Part 6
“Ah, well,” he protested good-naturedly, “I’m sure Mrs. Eaton does not mean to be impertinent; and I’m sure she does appreciate her brother’s kindness. Only, she is trying to work out a great problem on an individual basis, which is of course very foolish. But the dear little lady must not be allowed--And yet”--He paused, frowning and perplexed.
“Ah, but, Mr. West, when she has the assurance to quote the Bible to her own brother--it seems to me that’s rather impertinent? Fancy! something about ‘doing unto others’--and ‘being partaker’ if she spent the money that had been ‘wrung from the strikers.’ Upon my word! ‘Wrung!’ As I said to my husband, ‘Upon my word, I never heard of such a thing.’”
“Neither did I,” William West said dryly. “We are all of us in the habit of taking our dividends, and not looking at the way they are earned. Mrs. Eaton is certainly unusual.”
“Well, do you think you can influence her?” Mrs. Blair insisted. “I don’t mean to stay with us; I don’t think that would be possible or desirable now. But to let Mr. Blair give her an allowance, so that she can take care of the children. It is positively wicked to think how she is ruining the children!”
“Won’t she take any money from your husband?”
“Not a cent, if you please! Not a penny.
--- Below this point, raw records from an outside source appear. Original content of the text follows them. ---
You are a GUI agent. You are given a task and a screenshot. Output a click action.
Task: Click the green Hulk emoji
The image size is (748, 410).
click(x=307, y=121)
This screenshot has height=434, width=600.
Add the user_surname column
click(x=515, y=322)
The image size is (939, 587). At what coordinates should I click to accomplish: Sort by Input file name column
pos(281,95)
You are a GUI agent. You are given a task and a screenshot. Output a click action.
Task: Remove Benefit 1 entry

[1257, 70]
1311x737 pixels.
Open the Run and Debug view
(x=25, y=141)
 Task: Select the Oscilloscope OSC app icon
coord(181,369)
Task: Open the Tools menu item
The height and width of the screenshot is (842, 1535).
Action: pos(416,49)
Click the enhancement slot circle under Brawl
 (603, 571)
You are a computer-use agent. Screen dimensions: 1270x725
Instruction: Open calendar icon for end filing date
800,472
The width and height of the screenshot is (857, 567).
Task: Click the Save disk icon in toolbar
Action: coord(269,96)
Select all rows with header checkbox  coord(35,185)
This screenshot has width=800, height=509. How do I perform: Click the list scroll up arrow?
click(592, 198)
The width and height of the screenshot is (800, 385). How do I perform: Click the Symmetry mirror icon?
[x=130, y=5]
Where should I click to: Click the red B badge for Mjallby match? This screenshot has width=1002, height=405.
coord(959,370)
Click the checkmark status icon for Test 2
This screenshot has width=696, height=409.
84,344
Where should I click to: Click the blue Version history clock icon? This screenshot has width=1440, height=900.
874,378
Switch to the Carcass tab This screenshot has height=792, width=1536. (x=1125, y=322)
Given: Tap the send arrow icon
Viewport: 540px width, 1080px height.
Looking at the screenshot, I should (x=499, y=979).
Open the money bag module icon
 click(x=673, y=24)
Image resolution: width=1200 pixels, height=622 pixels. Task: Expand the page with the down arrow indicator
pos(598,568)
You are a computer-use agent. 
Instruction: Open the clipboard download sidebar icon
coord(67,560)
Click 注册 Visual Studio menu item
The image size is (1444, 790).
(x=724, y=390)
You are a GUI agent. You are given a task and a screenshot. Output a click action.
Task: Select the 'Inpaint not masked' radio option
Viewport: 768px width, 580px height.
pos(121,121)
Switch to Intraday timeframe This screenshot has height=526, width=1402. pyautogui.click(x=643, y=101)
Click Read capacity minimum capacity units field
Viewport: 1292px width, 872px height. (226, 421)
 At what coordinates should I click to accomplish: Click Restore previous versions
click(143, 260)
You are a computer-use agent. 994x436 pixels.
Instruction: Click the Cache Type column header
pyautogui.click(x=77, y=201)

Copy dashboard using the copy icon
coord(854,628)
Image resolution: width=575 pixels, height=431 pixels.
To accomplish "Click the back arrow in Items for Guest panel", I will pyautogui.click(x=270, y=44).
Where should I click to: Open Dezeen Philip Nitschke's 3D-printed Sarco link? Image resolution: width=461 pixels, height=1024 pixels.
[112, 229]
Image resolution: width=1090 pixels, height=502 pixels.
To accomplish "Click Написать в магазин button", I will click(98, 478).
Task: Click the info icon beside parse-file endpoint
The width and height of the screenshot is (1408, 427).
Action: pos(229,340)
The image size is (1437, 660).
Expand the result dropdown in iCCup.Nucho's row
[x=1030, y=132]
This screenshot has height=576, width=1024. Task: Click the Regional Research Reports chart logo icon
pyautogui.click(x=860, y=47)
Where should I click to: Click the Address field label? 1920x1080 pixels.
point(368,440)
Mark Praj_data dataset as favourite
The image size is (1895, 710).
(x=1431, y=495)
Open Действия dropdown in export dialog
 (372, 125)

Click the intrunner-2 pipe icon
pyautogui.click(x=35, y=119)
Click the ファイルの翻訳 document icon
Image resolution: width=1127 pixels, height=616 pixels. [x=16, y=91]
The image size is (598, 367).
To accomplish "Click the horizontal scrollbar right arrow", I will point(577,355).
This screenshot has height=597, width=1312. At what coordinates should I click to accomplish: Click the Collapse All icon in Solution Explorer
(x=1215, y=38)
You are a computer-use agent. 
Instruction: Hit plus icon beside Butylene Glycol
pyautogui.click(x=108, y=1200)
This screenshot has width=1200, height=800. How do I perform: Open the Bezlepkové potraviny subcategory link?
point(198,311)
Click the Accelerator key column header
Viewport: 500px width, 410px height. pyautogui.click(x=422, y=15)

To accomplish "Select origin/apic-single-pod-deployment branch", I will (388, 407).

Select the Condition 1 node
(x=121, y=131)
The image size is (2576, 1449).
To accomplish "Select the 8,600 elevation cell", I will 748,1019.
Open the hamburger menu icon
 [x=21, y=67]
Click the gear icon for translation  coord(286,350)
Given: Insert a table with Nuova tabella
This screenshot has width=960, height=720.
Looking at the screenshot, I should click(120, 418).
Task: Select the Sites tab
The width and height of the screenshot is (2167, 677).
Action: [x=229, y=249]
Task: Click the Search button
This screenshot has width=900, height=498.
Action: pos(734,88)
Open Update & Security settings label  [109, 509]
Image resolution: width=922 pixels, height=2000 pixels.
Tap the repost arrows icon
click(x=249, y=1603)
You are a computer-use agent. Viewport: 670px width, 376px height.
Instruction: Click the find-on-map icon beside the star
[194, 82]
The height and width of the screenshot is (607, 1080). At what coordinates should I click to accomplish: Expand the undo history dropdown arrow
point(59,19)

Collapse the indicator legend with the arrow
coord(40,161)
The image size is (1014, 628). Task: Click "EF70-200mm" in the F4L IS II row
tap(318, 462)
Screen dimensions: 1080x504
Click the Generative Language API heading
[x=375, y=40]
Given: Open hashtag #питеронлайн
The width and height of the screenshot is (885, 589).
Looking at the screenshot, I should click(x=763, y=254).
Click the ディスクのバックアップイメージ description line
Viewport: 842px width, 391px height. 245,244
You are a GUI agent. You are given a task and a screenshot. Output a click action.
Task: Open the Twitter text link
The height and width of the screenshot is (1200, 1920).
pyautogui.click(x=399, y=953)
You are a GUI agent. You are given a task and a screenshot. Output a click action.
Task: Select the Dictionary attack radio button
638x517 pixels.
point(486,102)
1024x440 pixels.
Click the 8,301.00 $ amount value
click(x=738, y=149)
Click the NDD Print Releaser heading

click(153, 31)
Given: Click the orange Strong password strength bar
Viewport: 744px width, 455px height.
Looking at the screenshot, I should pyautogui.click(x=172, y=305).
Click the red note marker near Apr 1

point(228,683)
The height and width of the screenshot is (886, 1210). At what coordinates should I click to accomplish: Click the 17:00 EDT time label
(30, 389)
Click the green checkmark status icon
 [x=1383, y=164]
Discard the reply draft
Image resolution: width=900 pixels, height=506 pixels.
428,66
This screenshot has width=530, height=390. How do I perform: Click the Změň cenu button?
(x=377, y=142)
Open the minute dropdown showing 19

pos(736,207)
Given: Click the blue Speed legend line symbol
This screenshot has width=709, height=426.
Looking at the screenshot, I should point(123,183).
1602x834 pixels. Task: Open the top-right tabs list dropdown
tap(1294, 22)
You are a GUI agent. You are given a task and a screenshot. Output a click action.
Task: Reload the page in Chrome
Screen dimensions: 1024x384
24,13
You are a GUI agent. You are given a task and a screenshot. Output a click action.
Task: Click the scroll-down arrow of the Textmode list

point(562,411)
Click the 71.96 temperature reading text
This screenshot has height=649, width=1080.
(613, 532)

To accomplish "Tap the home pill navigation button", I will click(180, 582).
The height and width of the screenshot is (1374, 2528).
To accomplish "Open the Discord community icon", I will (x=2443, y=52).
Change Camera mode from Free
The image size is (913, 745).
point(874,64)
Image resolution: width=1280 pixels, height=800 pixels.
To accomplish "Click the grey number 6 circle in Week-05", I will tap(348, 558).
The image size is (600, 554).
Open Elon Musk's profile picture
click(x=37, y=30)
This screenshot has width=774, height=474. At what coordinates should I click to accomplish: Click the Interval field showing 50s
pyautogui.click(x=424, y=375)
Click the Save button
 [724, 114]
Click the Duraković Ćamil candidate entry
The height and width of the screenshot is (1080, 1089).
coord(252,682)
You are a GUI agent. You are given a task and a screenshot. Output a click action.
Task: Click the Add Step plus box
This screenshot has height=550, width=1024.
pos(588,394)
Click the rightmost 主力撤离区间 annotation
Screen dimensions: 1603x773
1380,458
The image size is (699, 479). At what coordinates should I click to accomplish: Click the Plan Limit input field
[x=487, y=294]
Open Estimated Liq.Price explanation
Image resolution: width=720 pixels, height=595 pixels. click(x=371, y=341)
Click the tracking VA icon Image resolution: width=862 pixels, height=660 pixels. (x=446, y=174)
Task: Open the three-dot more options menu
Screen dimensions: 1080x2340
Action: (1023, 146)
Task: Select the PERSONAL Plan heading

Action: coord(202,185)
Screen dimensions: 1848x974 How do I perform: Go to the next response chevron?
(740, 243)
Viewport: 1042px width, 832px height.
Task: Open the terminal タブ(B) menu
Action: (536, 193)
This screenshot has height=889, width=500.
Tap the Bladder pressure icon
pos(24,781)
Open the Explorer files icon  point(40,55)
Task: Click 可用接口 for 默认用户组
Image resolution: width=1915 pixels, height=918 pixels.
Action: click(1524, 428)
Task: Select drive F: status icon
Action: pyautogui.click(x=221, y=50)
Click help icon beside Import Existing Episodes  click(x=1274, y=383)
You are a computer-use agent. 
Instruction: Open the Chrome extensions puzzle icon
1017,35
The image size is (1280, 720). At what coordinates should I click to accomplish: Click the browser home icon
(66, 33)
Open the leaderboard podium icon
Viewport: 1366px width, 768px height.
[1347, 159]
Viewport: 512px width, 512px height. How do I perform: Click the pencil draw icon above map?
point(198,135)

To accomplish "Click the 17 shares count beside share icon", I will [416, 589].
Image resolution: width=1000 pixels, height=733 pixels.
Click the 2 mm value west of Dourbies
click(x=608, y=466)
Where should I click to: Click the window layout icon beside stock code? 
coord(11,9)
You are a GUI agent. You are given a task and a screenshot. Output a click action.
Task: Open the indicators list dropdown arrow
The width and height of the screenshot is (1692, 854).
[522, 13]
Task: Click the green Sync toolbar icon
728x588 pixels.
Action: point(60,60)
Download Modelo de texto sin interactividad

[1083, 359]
She keeps saying that if she can’t feel that the source of the money is all right, she can’t spend it.” Mrs. Blair cuffed her dog prettily with her muff, and kissed his little sleek head. “Isn’t she a goose, Pat, you darling?”
“Her principle would turn the world upside down,” the clergyman said.
“That’s just what I say!” cried Mrs. Blair.
“If we all said we would have nothing to do with the ‘blood of the just person,’ what would become of the railroads and the coal-mines and the oil trusts? What would become of our dividends from industrial stocks if we insisted on knowing that the workmen were honestly paid? How could we eat meat, if we looked into the slaughter-house?”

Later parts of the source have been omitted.